My dear friends, I won't waste your time other than to say that this is by far the easiest Art Hum section out there. No less than 5 of my friends were taking Art Hum the same semester as myself, all spread out over different sections. After comparing the amount of work they were doing to what I had to deal with, I was tickled pink. This is the perfect section to attend after a long hard day, when you just want to kick back and absorb the ever-so-easy material presented by Irina Oryshkevich. She's friendly, flexible overall, particularly if youre in GS working full-time and taking a full courseload. It is the easiest A I have ever earned. Irina, I could kiss you!
Whoever says that this class is pure sleep time is completely wrong. In fact I liked Irina's class very much. She does not just bombard you with information about art works but she makes you think about them and appreciate the works. I was in another Art Hum section before this one and it was absolutely boring. However, when I changed to her section the material became so much more interesting since she know how to present it. She is also very easygoing. If you have a legitimate reason she will give you an extension for papers. Her exams consist of comparisons and essay questions. Comparisons are easy since she discusses the differences between artists quite in detail. And the essay questions are handed out beforehand and you pick one out of three in the exam. Papers are also easy but you have to go and see the works which takes time. In general, she is the ideal professor for ArtHum. Easy, interesting, fun,... What do you want more?
Professor Oryshkevich is truly a gem. Brillant is all I can say. After having spent some time at Columbia, I've learnt the distinction between someone who knows their stuff as opposed to someone who can actually teach. Professor Oryshkevich is both. What I find impressive is that when she asks a question and if the answer isn't what she is looking for, she is able to link the 'wrong' answer to the 'correct' answer. That has a profound impact, since it allows you to remember more vividly on what the material is about. I wouldn't say she is a lenient professor but she gives you chances to make up for your grade should you bomb any of the exams/essays. An A in this class is not easy. Be prepared to work your ass off, especially with the essays. An extremely friendly professor who will make the extra effort to help you outside her office hours. To me at least, your grade accurately reflects how much effort you put into the course.

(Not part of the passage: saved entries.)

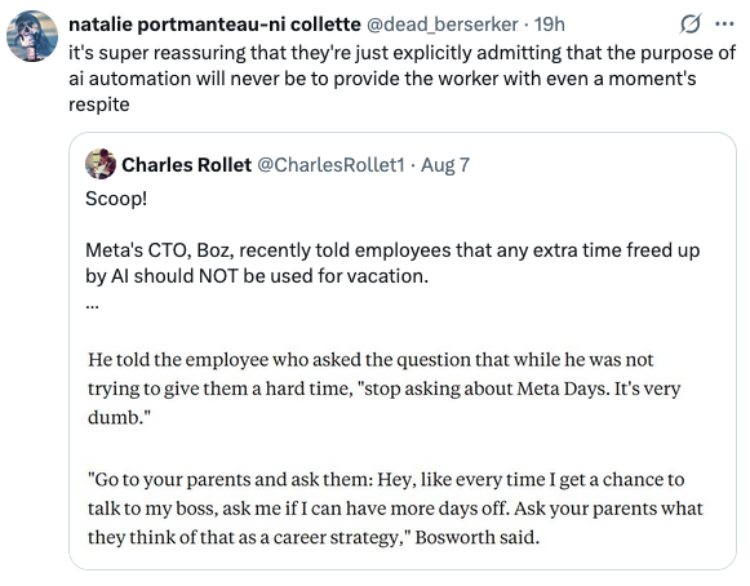
Task: Click the 19h timestamp
Action: 549,24

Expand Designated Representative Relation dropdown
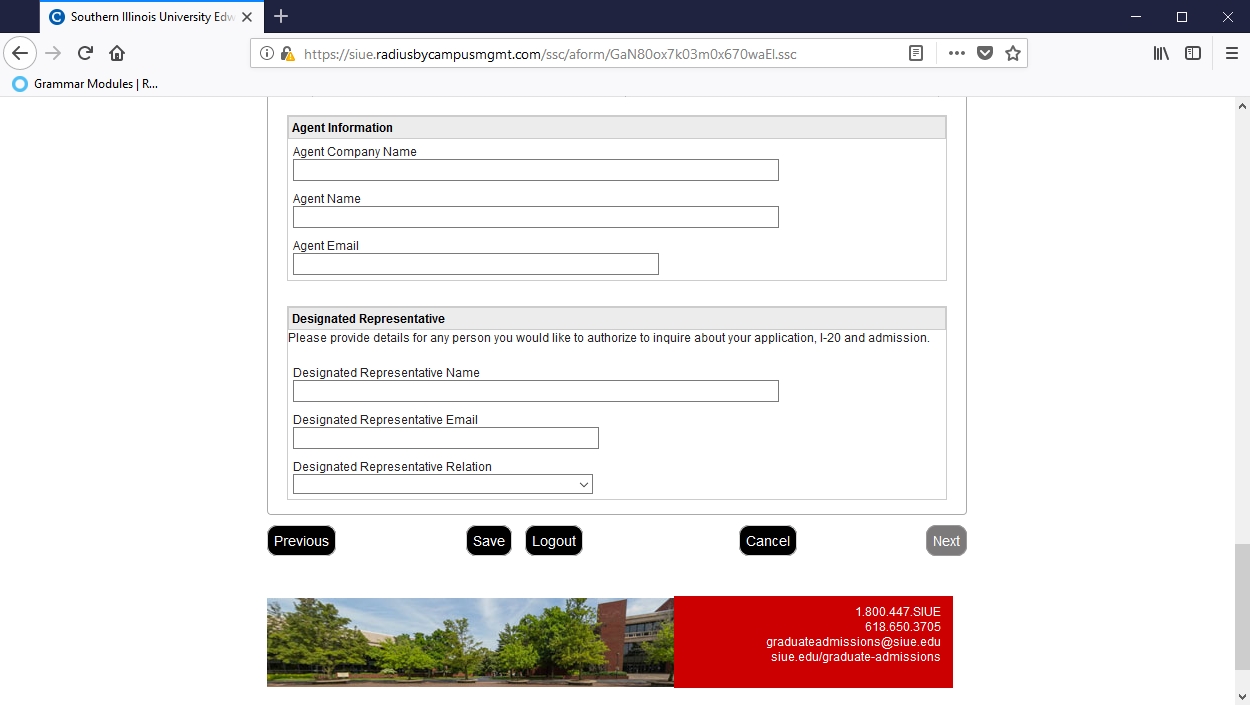tap(442, 484)
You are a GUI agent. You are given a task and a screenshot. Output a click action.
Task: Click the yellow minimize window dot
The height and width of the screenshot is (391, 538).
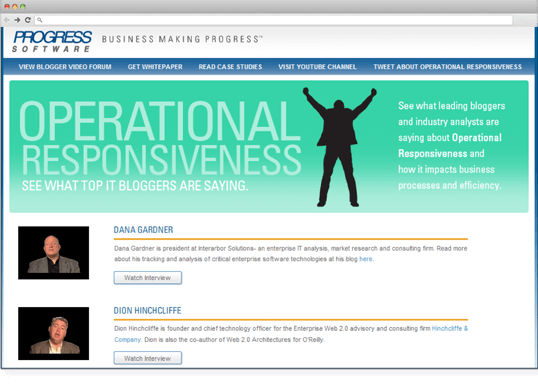(x=15, y=7)
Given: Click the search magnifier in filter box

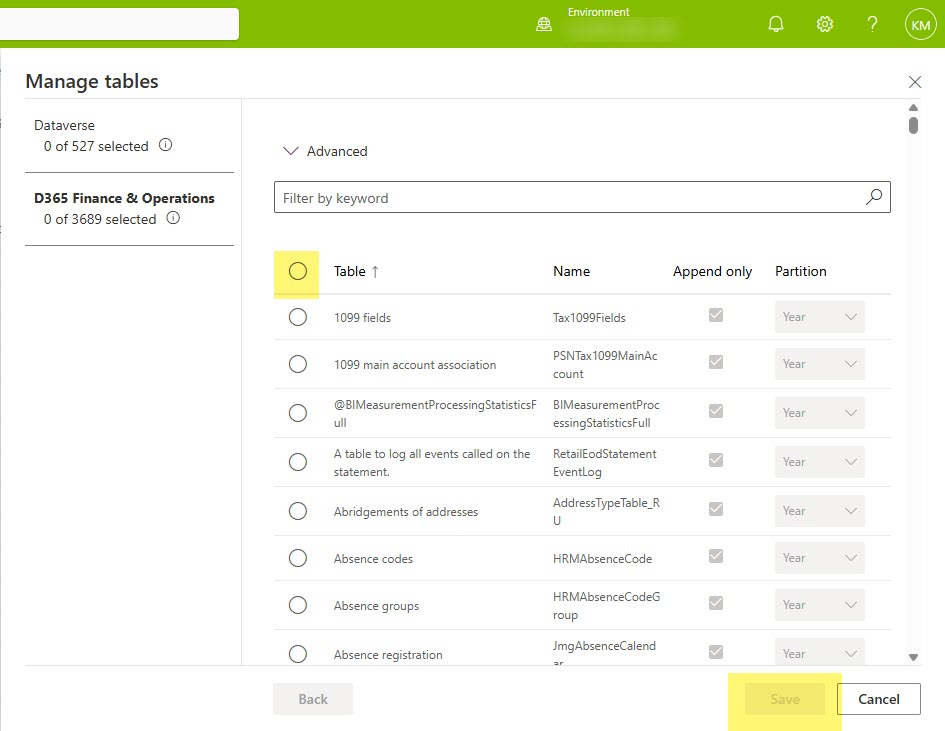Looking at the screenshot, I should 874,197.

I'm going to have to emphatically disagree with the previous review. Ms. Oryshkevich is actually a pretty good professor, who teaches an all-around decent class, and she's pretty friendly to boot. She ensures that class discussion proceeds at a slow but regular pace. Those who are intelligent but uneducated in art will probably find that she goes a little too slowly or is a little to easy on the student but that the class is nonetheless a solid introduction. Those who are well versed in the discipline, though, might have reason to complain that it is all just too easy.

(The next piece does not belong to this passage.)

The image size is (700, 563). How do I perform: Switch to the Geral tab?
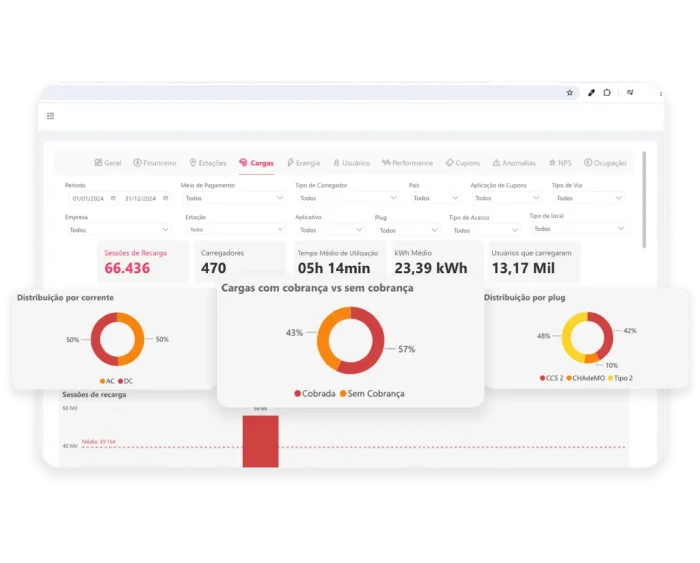[108, 163]
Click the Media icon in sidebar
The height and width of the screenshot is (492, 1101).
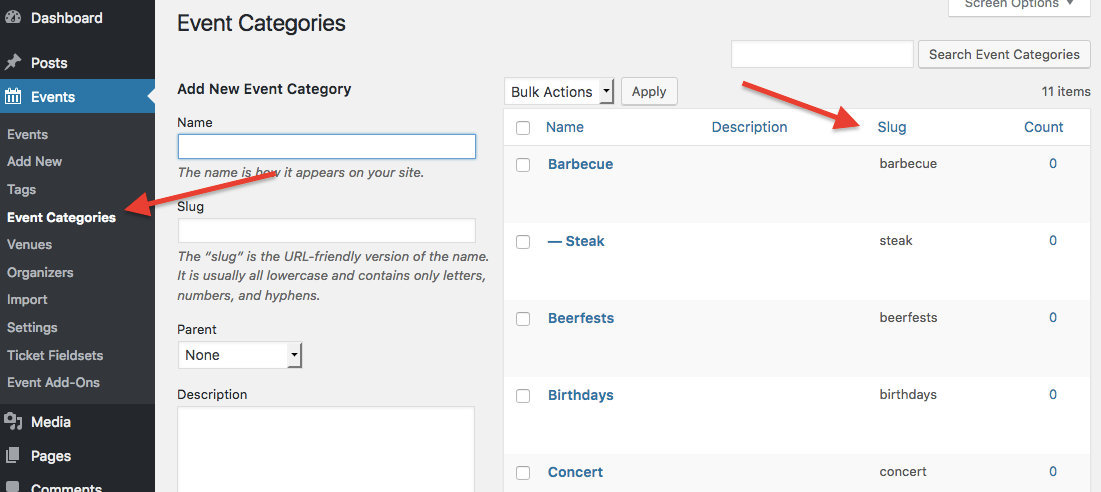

Pure sleepytime. Luckily, I can doodle endlessly in the dark at the back of the room, so I can stave off Morpheus most of the time. She is prone to repeating herself, asking obvious questions (e.g. "Could this figure of Jesus bleeding have any spritual or emotional significance?"), and, in an often hilarious fashion, mispronouncing words (hover=hoever) and being stunningly wrong in her facts (e.g. "Christianity began, of course, in 0 A.D."). Avoid like sleeping sickness.